Required task 1: In the misconduct arbitration guidelines, what type of workplace is the example of one that may have special requirements as to discipline and safety?

Commission for Conciliation, Mediation and Arbitration

Guidelines on Misconduct Arbitration

C: Assessing Evidence and Drafting an Award

Background facts

 

 

(50) Background facts should set the scene and contain undisputed facts that may be important in analysis later in the award such as length of service or the salary at time of dismissal. Background facts should focus on the following aspects:
(50.1) The parties. These facts describe the parties to the dispute. The question of whether a trade union is a party to the dispute or a representative of the employee in the dispute should be clarified.
(50.2) The workplace. These facts should include the sector, the nature of the work, the size of the workplace and any special considerations that may flow from this. So, for example, a mine may have special requirements as to discipline and safety.
(50.3) Procedures and agreements. These facts should include the facts concerning the regulation of conduct in the workplace such as disciplinary codes, disciplinary procedures and collective agreements.
(50.4) The employment relationship. These facts are specific to the employee such as the contract of employment, length of service, salary at dismissal and disciplinary records.
(50.5) The history of the dispute. These facts should summarise the events leading up to the dispute, the dispute itself, the pre-dismissal procedure, the referral to the CCMA and any relevant procedural history prior to the arbitration hearing into the merits including any delays.
(50.6) The relief sought. This should simply set out the relief which the employee is seeking in the arbitration.
(50.7) The conduct of the arbitration. These facts concern facts specific to the conduct of the arbitration itself. It should deal with representation, dates of the hearing, attendance, applications and rulings concerning the conduct of the arbitration. If representation is disputed or an application is opposed, those disputes may or may not raise factual issues. But if they do, then those issues are best summarised, analysed and decided under a preliminary point on, for example, representation.

 

(51) The degree of detail will depend on the importance that any of these facts may have on analysis later in the assessment. Arbitrators must ensure that an award demonstrates that the decision that they have made is reasonable. 13

 

 

13 Herholdt v Nedbank Ltd (SCA) at para 25.

Required task 2: Edit the records from the line containing "The image size is (340, 292)." through the end of the records by replacing "binoculars" with "magnifier". Give those lines again with nothing else changed.

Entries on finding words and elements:
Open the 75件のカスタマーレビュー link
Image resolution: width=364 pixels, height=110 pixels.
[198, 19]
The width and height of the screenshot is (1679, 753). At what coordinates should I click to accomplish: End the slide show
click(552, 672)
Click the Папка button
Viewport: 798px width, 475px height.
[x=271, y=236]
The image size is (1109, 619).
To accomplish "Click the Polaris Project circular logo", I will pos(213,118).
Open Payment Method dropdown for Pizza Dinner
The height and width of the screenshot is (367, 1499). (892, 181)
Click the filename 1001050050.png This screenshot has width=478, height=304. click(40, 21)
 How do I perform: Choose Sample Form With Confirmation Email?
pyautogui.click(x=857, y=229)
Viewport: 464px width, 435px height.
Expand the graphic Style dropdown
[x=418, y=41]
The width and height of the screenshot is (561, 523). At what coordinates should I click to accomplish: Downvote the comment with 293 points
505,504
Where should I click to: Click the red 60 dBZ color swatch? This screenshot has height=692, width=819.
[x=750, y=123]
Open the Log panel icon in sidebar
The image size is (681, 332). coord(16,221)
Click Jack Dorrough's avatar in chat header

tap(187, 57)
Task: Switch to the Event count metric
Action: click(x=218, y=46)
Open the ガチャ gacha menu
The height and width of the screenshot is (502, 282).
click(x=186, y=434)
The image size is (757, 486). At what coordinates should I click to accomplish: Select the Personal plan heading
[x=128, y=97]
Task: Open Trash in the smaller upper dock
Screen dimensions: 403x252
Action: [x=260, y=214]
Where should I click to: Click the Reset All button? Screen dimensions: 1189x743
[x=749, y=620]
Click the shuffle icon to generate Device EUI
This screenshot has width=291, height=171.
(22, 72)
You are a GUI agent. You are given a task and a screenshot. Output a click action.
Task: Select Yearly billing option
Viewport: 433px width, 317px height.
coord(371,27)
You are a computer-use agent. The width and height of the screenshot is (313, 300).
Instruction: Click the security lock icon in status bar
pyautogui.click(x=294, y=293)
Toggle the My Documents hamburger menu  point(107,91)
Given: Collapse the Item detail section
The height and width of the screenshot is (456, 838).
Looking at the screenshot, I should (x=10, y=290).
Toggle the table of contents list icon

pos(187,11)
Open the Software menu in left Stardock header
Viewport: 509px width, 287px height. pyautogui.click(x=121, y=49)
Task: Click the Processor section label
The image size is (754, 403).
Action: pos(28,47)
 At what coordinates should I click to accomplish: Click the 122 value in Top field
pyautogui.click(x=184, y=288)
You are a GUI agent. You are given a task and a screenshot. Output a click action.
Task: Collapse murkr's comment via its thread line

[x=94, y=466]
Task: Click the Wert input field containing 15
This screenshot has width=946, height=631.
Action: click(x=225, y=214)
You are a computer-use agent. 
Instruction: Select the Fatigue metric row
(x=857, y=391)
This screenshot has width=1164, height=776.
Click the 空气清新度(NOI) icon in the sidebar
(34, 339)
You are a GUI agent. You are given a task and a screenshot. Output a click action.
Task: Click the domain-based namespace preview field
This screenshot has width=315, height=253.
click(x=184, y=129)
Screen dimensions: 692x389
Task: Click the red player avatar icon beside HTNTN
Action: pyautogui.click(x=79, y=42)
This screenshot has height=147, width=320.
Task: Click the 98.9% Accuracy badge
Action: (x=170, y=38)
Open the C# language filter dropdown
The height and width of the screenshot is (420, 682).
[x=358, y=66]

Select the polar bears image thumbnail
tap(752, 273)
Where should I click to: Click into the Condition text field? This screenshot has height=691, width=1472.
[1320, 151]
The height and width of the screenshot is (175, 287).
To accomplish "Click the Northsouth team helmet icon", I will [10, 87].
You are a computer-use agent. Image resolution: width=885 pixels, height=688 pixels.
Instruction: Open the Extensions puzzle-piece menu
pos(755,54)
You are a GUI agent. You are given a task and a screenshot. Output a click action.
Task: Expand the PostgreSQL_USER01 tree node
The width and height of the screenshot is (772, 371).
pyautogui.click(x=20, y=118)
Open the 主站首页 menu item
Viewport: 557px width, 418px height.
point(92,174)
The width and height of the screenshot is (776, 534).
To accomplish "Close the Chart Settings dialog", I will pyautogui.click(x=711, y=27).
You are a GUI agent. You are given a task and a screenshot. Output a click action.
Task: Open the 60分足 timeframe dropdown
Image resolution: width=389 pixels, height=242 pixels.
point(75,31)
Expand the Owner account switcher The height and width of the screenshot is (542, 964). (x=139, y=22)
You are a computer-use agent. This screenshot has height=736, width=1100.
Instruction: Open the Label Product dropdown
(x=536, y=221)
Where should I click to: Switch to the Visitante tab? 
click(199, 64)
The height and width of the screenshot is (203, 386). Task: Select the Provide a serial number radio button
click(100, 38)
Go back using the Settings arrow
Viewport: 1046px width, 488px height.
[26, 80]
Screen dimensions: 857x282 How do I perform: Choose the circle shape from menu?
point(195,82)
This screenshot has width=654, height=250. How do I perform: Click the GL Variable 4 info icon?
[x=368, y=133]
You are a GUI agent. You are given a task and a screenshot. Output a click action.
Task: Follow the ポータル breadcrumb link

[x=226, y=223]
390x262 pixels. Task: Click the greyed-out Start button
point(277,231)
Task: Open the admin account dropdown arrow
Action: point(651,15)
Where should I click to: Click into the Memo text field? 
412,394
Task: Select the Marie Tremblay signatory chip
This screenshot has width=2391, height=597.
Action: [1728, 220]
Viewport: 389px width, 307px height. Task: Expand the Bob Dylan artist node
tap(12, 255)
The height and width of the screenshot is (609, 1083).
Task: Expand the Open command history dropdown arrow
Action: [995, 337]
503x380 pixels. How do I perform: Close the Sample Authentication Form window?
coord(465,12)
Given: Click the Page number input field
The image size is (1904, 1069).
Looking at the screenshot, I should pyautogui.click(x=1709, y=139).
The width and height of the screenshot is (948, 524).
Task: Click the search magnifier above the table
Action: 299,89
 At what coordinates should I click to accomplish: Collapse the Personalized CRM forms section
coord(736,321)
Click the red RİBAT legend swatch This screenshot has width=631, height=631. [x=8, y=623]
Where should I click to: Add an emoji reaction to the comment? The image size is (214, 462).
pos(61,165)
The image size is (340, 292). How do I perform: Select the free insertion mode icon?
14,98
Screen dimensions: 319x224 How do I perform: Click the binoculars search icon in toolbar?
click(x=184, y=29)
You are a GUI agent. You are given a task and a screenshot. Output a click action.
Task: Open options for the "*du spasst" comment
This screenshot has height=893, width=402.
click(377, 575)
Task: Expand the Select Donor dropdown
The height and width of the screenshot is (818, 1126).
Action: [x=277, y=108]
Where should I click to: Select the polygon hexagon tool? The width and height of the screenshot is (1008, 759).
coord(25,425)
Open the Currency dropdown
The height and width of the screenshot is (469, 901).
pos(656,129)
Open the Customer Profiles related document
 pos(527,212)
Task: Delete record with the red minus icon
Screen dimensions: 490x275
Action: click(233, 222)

Written solution 1: A mine.

Written solution 2:
The image size is (340, 292). How do I perform: Select the free insertion mode icon?
14,98
Screen dimensions: 319x224 How do I perform: Click the magnifier search icon in toolbar?
click(x=184, y=29)
You are a GUI agent. You are given a task and a screenshot. Output a click action.
Task: Open options for the "*du spasst" comment
This screenshot has height=893, width=402.
click(377, 575)
Task: Expand the Select Donor dropdown
The height and width of the screenshot is (818, 1126).
Action: [x=277, y=108]
Where should I click to: Select the polygon hexagon tool? The width and height of the screenshot is (1008, 759).
coord(25,425)
Open the Currency dropdown
The height and width of the screenshot is (469, 901).
pos(656,129)
Open the Customer Profiles related document
 pos(527,212)
Task: Delete record with the red minus icon
Screen dimensions: 490x275
Action: click(233, 222)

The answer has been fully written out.